**ABOUT THIS TASK**
Return the data below exactly, but only from the line containing "Task: Increase the total bet amount" through the line containing "You are a GUI", with both of those lines included.

══ STUDY MATERIAL

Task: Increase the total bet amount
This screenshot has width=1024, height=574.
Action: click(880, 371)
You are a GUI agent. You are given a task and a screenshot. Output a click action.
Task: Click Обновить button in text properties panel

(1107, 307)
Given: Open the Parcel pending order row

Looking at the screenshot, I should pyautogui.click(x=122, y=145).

════
══ STUDY MATERIAL

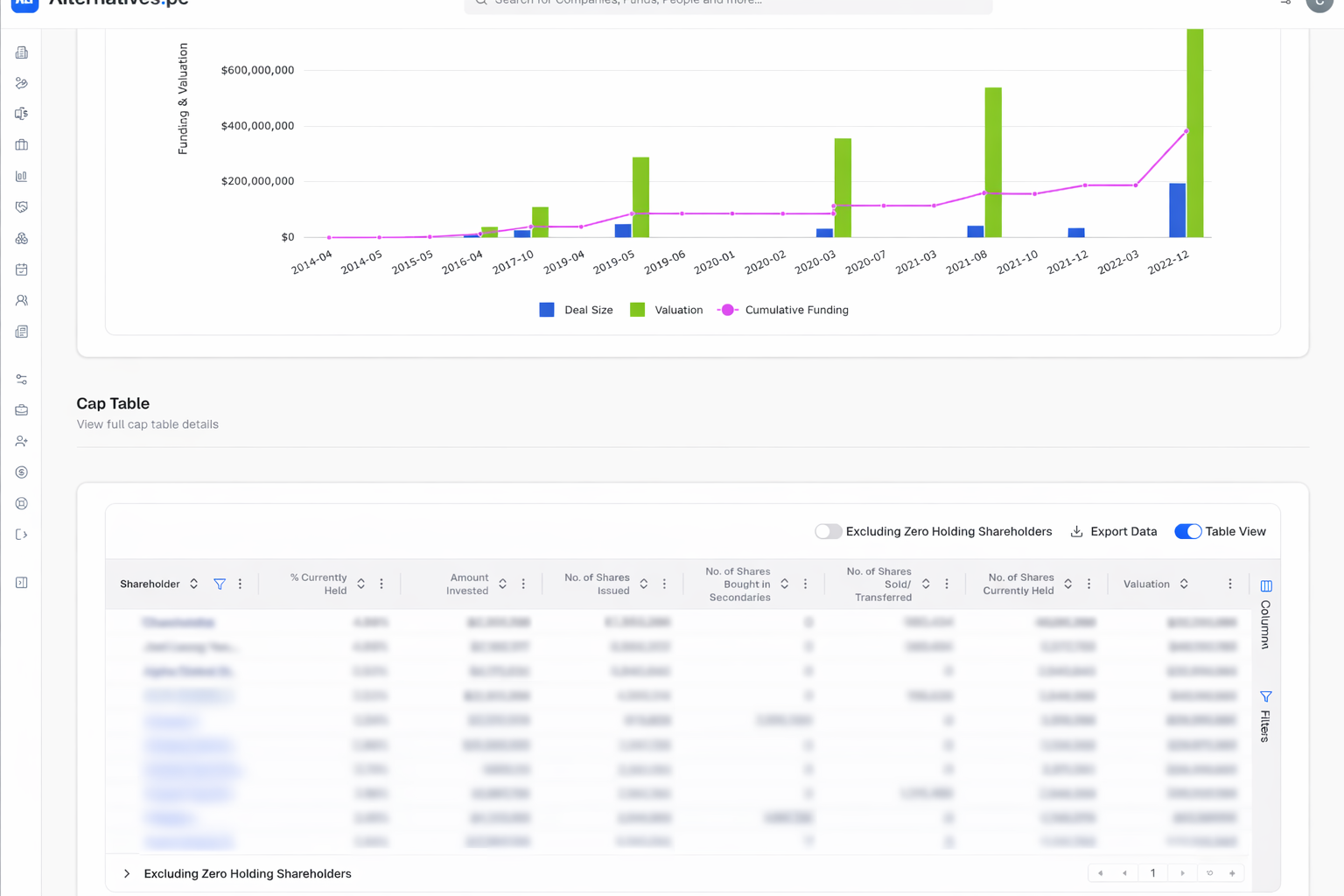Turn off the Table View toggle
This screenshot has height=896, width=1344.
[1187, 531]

════

**THE ANSWER**
Task: Increase the total bet amount
This screenshot has width=1024, height=574.
Action: click(880, 371)
You are a GUI agent. You are given a task and a screenshot. Output a click action.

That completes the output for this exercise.